▸ Your assignment: Your response should reproduce every line of the entries that contains the word "computer".

▸ Dataset records:

────

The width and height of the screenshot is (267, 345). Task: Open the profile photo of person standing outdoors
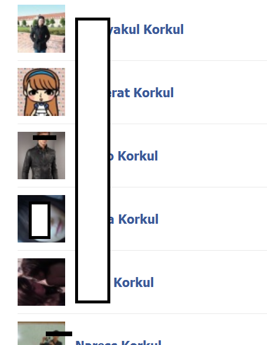click(x=41, y=29)
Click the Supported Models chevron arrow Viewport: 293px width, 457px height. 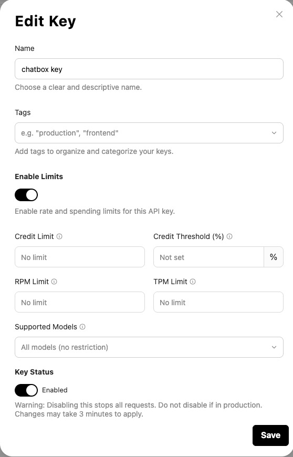pos(274,347)
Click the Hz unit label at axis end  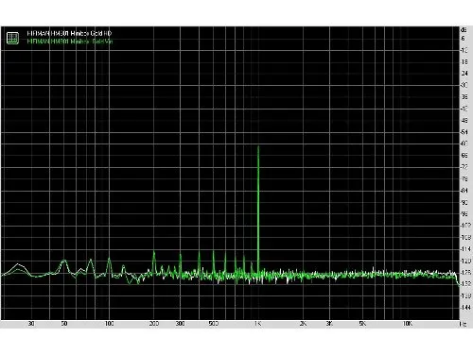click(x=463, y=324)
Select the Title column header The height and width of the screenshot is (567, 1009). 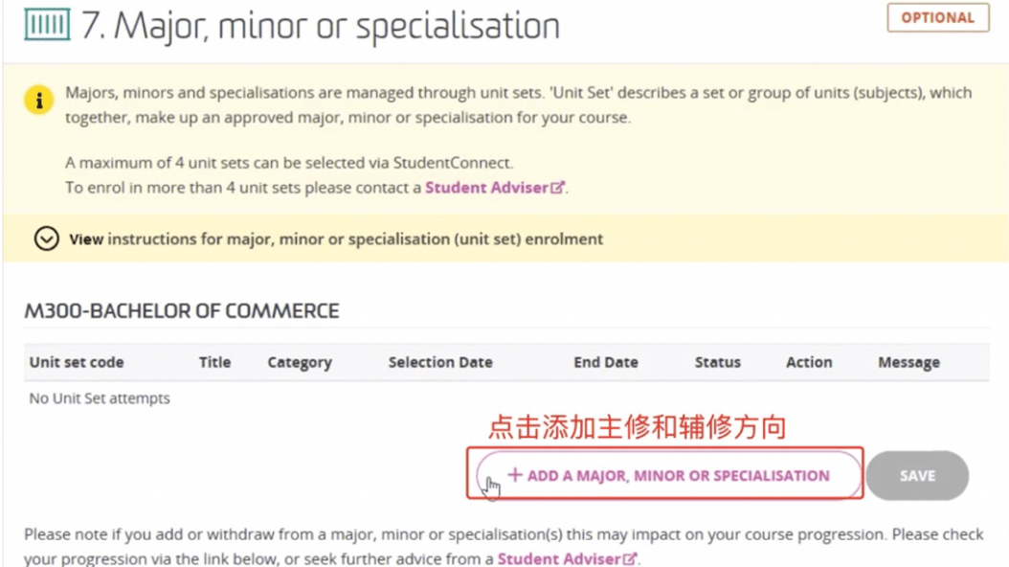point(214,362)
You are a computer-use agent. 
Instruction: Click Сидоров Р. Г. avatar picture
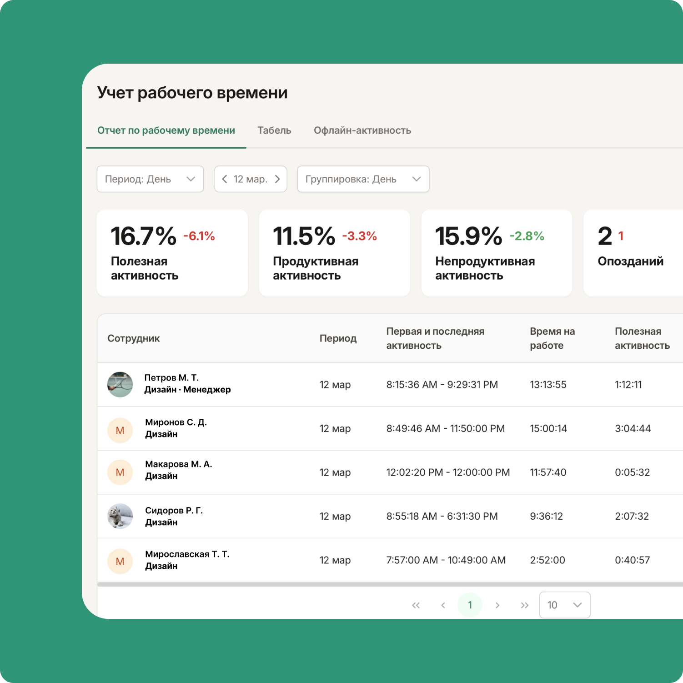click(120, 516)
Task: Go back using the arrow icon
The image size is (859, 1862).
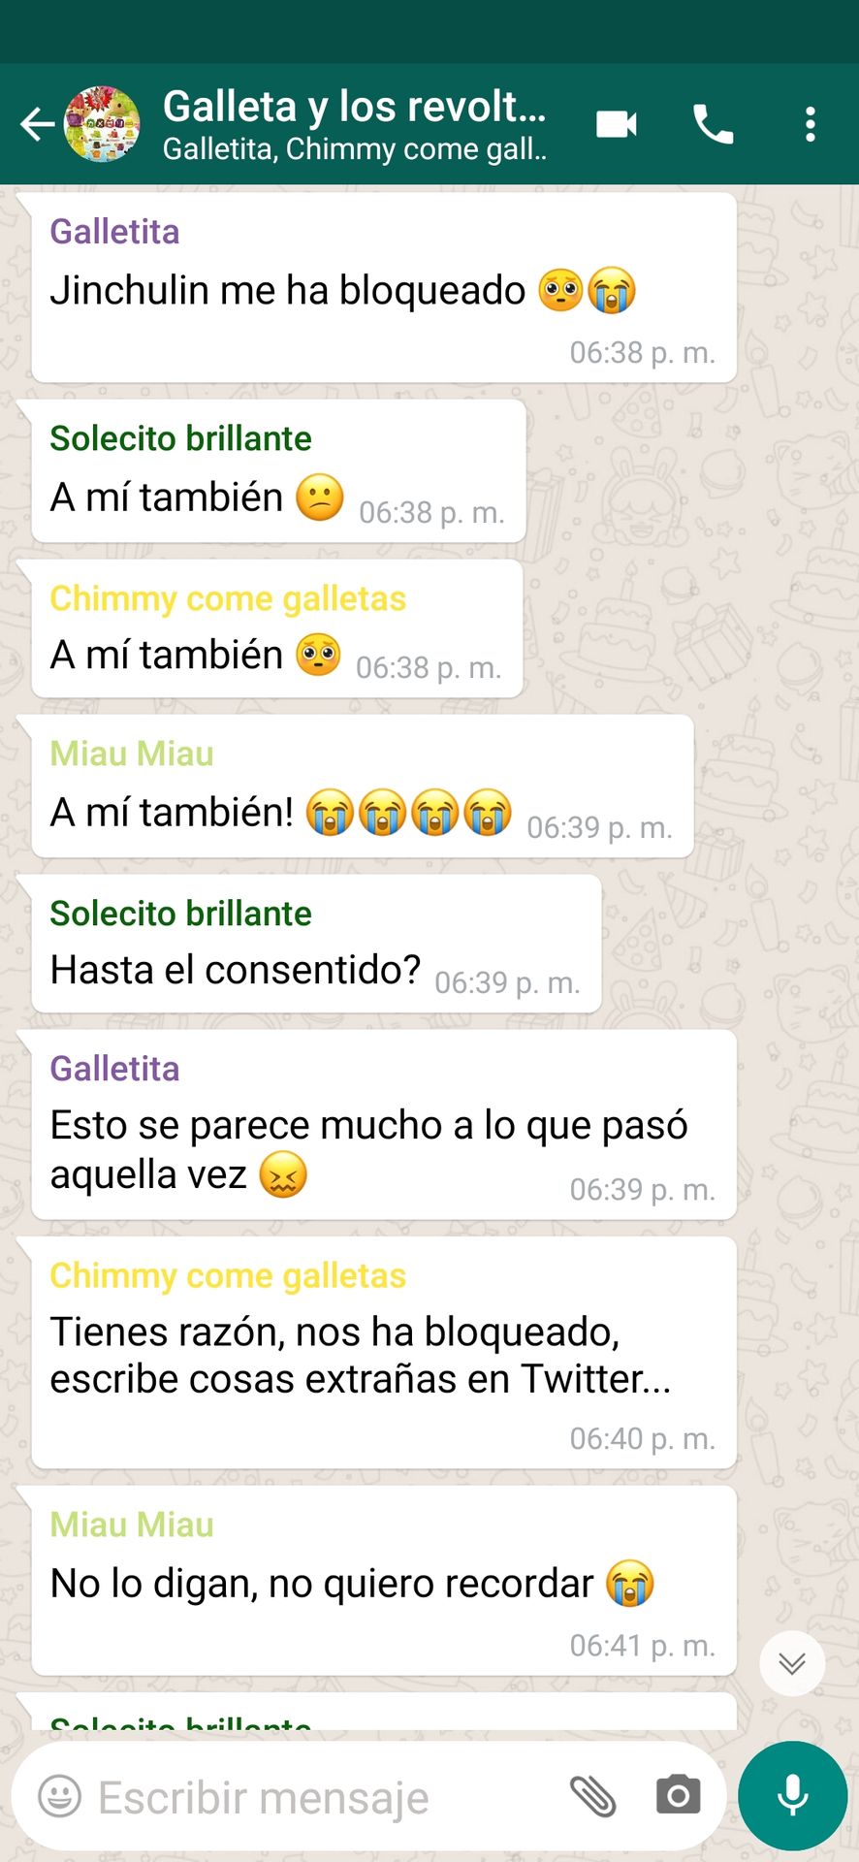Action: point(37,124)

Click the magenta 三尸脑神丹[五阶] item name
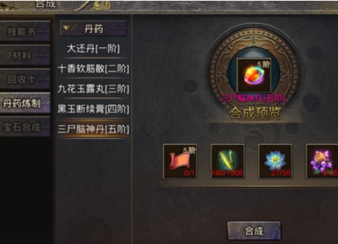pos(253,98)
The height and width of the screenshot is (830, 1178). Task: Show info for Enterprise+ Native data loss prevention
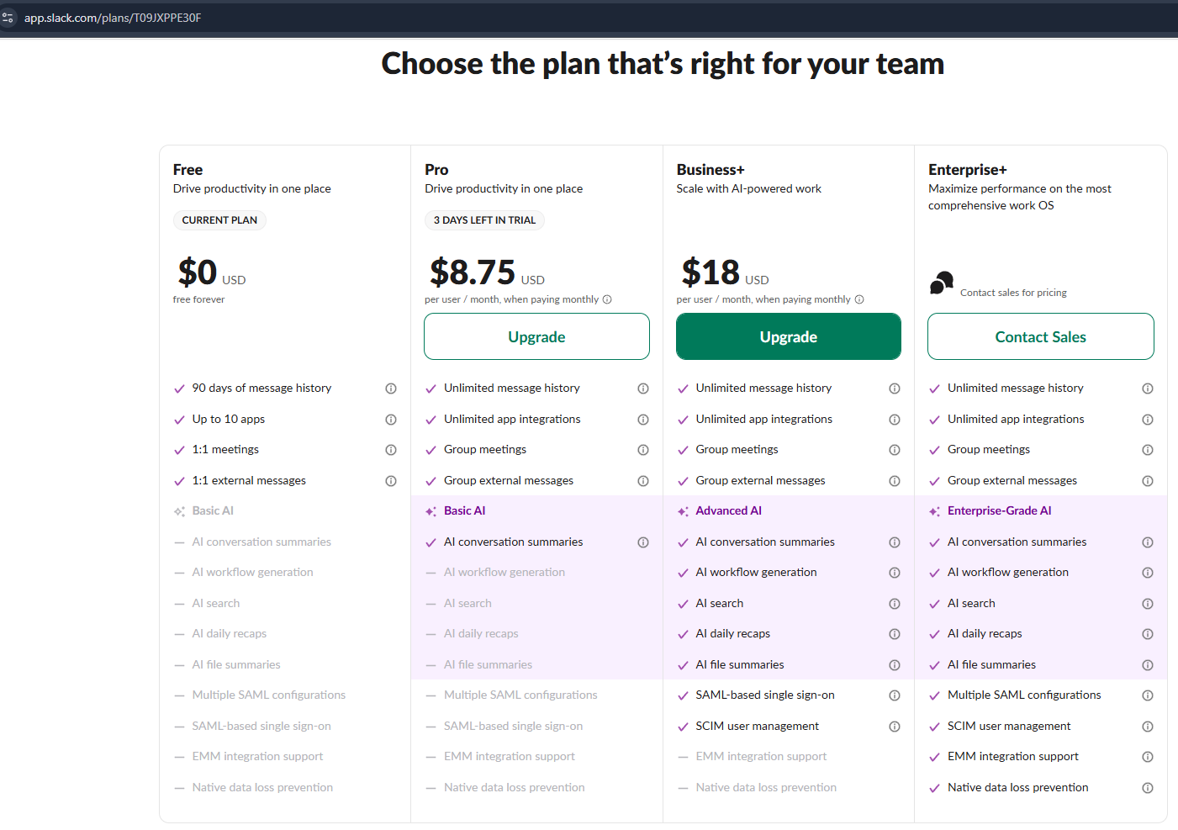pyautogui.click(x=1148, y=788)
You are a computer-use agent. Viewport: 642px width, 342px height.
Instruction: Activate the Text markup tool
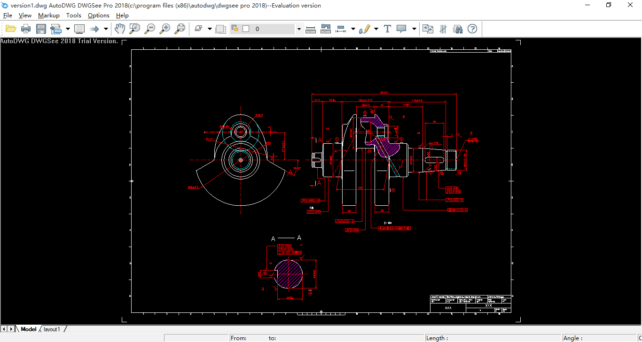[387, 29]
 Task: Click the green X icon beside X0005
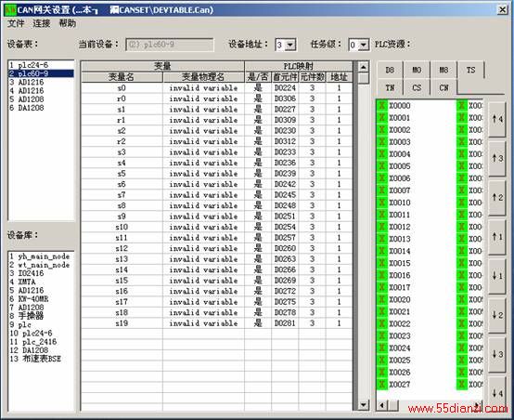[x=382, y=166]
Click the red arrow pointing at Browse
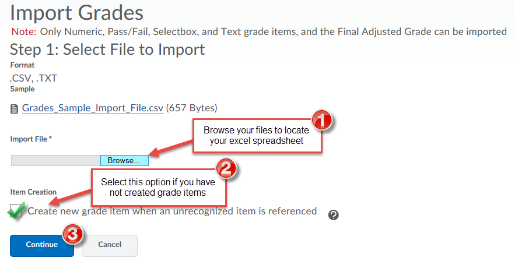This screenshot has height=261, width=515. tap(171, 147)
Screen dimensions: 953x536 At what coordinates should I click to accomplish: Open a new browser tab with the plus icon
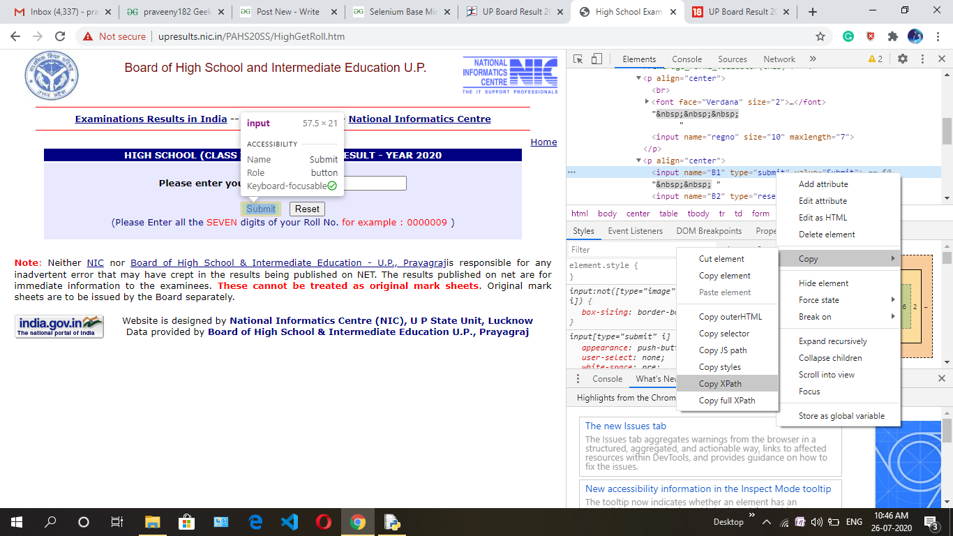point(812,12)
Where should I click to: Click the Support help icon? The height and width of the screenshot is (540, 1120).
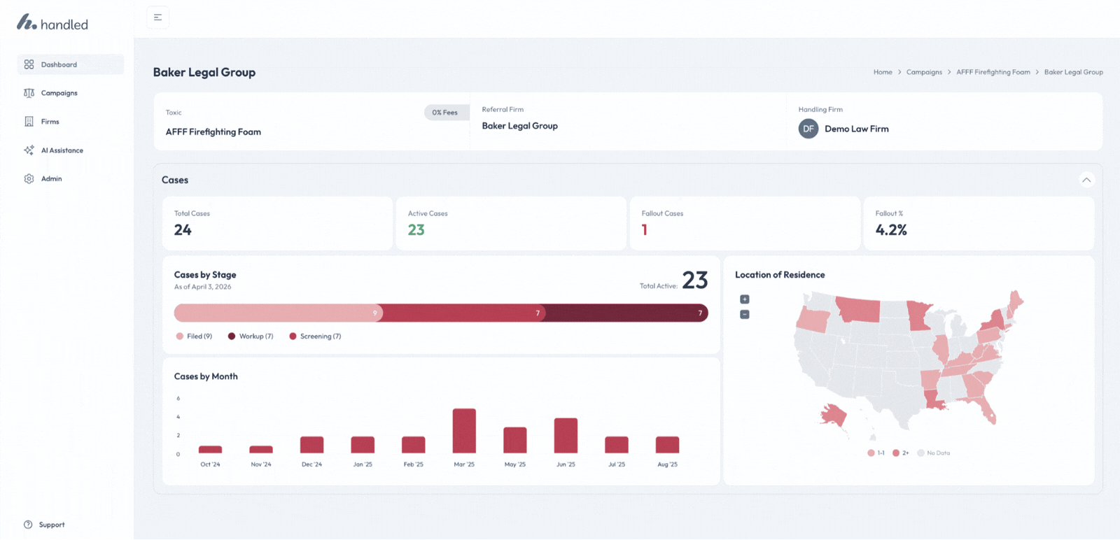click(28, 525)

────

▸ Answer for this exercise:
You are a computer-use agent. 
You are a computer-use agent. Viewport: 642px width, 342px height.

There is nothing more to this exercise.